__Set task__: Rewrite the listing from its start through the line holding "รถเครนให้เช่าลานสัก บริการรถเครนให้เช่า ให้เช่ารถเครน", inclusive, keeping every line and shifting each coordinate in the answers by -56.

__The data__:

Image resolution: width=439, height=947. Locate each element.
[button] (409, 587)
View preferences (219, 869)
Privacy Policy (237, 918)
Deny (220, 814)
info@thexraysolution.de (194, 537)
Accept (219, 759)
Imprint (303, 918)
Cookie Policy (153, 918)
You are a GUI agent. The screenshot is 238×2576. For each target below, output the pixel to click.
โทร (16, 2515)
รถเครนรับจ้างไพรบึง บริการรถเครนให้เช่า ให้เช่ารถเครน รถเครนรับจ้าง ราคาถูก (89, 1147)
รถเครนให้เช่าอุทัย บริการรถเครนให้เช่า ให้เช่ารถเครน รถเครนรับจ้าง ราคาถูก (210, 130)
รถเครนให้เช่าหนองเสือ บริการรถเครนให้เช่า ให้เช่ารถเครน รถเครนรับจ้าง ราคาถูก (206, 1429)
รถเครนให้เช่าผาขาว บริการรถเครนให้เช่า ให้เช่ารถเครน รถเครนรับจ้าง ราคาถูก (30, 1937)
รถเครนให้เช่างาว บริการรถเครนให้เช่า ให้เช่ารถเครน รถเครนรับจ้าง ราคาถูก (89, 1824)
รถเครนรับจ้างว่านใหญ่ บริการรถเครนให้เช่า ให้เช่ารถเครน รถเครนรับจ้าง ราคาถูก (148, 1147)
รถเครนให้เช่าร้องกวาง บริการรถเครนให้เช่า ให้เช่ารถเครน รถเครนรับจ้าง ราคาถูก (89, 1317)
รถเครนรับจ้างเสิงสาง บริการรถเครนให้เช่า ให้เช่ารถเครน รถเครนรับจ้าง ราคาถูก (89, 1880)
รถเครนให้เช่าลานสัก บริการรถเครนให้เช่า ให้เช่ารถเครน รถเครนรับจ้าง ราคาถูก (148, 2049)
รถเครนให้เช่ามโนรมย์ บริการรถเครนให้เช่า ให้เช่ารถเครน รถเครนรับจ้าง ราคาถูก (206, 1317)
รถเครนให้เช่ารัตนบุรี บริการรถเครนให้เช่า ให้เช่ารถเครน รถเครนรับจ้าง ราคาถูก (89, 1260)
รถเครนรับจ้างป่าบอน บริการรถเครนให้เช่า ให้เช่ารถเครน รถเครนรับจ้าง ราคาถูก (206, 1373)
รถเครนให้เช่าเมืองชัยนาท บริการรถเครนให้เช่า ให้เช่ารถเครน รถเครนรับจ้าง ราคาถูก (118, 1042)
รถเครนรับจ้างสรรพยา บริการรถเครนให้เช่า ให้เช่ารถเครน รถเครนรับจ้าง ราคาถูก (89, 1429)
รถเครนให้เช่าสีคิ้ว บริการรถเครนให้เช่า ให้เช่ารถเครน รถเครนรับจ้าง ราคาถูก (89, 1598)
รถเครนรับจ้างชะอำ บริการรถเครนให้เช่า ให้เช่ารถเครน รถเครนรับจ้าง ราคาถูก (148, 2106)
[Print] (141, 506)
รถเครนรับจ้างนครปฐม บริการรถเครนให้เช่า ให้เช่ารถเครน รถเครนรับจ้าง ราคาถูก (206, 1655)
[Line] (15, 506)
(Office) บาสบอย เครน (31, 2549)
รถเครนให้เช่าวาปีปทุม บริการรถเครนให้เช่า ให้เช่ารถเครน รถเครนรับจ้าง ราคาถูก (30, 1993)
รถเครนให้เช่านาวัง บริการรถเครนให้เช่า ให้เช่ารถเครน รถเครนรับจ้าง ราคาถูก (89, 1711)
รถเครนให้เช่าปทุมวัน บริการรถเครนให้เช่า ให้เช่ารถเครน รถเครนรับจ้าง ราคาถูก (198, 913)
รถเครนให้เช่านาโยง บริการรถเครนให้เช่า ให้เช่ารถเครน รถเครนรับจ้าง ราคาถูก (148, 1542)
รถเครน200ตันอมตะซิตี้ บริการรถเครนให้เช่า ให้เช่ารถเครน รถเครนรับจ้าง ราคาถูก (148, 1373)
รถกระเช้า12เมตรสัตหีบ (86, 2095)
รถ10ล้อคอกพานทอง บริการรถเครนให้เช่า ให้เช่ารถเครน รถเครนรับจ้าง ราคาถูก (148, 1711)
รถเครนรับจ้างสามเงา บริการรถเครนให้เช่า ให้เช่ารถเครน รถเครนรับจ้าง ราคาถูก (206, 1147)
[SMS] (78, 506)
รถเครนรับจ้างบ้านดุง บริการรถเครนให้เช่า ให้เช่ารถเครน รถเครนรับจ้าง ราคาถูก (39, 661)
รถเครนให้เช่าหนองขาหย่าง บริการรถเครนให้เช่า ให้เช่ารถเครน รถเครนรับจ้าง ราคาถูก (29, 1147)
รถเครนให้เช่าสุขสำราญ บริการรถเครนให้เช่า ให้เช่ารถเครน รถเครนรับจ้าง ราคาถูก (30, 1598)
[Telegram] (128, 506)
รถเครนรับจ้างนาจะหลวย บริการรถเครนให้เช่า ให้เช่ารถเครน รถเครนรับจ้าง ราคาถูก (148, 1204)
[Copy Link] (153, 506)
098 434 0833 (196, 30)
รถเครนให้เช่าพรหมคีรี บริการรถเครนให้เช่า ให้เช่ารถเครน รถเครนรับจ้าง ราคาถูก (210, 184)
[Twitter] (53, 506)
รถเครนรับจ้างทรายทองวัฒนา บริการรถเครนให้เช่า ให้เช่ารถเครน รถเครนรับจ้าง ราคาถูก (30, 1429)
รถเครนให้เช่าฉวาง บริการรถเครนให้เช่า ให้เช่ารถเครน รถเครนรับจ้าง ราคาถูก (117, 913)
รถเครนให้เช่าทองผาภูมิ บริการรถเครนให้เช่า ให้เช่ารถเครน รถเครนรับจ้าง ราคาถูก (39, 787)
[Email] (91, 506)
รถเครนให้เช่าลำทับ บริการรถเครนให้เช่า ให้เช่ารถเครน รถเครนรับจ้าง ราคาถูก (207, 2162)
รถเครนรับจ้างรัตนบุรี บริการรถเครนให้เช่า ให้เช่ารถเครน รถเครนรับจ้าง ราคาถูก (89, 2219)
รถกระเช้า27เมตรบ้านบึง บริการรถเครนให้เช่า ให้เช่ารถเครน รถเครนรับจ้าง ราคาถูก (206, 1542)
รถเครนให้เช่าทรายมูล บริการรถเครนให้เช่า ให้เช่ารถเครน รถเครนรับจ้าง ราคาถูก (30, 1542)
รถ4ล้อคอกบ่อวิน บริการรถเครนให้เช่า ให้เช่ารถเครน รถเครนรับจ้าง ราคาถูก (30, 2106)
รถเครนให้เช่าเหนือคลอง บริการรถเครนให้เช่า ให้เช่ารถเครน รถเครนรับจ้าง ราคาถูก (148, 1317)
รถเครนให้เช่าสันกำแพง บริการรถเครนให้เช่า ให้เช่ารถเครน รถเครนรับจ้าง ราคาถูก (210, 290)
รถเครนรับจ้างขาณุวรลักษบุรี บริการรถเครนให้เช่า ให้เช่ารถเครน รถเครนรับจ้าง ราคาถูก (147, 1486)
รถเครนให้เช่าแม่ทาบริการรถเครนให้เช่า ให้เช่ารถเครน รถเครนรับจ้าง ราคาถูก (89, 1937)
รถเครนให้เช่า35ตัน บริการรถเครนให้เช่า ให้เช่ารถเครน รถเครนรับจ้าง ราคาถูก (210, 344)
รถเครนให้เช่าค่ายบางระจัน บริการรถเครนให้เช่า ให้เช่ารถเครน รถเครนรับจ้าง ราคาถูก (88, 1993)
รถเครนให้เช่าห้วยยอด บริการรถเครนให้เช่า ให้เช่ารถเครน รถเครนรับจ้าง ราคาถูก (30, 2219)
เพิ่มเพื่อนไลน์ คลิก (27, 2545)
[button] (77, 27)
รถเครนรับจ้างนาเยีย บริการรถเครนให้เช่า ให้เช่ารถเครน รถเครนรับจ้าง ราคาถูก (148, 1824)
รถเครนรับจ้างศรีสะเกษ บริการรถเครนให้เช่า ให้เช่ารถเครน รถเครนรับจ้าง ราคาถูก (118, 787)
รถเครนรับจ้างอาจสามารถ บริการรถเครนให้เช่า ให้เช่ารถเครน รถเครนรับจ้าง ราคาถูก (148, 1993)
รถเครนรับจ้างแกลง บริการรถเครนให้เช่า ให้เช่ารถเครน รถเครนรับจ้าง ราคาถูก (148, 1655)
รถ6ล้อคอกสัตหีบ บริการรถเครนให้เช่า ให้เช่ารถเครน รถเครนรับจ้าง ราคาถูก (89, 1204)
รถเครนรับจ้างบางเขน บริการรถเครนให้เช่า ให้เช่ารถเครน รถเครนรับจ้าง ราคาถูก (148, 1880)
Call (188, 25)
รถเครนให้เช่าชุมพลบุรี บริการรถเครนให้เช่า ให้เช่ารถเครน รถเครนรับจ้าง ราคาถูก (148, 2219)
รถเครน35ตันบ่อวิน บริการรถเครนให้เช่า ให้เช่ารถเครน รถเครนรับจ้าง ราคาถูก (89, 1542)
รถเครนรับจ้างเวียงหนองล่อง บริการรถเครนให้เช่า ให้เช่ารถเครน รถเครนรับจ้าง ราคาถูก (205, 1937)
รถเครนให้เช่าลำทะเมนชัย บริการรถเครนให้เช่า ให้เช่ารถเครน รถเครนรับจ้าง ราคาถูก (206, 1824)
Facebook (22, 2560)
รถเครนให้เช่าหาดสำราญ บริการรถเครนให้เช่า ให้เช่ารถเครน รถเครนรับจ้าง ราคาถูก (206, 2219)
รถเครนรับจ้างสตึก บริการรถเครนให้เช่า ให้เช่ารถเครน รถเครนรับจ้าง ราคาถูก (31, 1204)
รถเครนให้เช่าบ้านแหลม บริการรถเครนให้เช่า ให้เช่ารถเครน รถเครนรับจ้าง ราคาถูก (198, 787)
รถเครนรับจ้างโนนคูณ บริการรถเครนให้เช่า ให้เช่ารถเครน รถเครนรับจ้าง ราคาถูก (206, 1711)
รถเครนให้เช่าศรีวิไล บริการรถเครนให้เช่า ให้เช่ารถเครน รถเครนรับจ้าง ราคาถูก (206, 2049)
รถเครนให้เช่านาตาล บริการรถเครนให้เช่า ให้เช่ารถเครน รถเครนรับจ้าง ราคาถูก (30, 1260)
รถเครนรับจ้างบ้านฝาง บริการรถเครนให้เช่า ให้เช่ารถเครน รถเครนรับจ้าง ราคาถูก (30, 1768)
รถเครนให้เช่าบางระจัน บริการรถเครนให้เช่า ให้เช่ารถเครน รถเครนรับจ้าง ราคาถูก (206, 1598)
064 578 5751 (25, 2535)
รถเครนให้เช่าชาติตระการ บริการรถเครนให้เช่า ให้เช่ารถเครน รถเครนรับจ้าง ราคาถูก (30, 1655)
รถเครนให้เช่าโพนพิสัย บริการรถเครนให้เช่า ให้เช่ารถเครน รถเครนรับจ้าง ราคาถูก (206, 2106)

__Answer for the task__:
Image resolution: width=439, height=947. Locate each element.
[button] (353, 531)
View preferences (163, 813)
Privacy Policy (181, 862)
Deny (164, 758)
info@thexraysolution.de (138, 481)
Accept (163, 703)
Imprint (247, 862)
Cookie Policy (97, 862)
You are a GUI agent. The screenshot is 238×2576. For each target below, output the pixel to click.
โทร (-40, 2459)
รถเครนรับจ้างไพรบึง บริการรถเครนให้เช่า ให้เช่ารถเครน รถเครนรับจ้าง ราคาถูก (33, 1091)
รถเครนให้เช่าอุทัย บริการรถเครนให้เช่า ให้เช่ารถเครน รถเครนรับจ้าง ราคาถูก (154, 74)
รถเครนให้เช่าหนองเสือ บริการรถเครนให้เช่า ให้เช่ารถเครน รถเครนรับจ้าง ราคาถูก (150, 1373)
รถเครนให้เช่าผาขาว บริการรถเครนให้เช่า ให้เช่ารถเครน รถเครนรับจ้าง ราคาถูก (-26, 1881)
รถเครนให้เช่างาว บริการรถเครนให้เช่า ให้เช่ารถเครน รถเครนรับจ้าง ราคาถูก (33, 1768)
รถเครนรับจ้างว่านใหญ่ บริการรถเครนให้เช่า ให้เช่ารถเครน รถเครนรับจ้าง ราคาถูก (92, 1091)
รถเครนให้เช่าร้องกวาง บริการรถเครนให้เช่า ให้เช่ารถเครน รถเครนรับจ้าง ราคาถูก (33, 1261)
รถเครนรับจ้างเสิงสาง บริการรถเครนให้เช่า ให้เช่ารถเครน รถเครนรับจ้าง ราคาถูก (33, 1824)
รถเครนให้เช่าลานสัก บริการรถเครนให้เช่า ให้เช่ารถเครน รถเครนรับจ้าง ราคาถูก (92, 1993)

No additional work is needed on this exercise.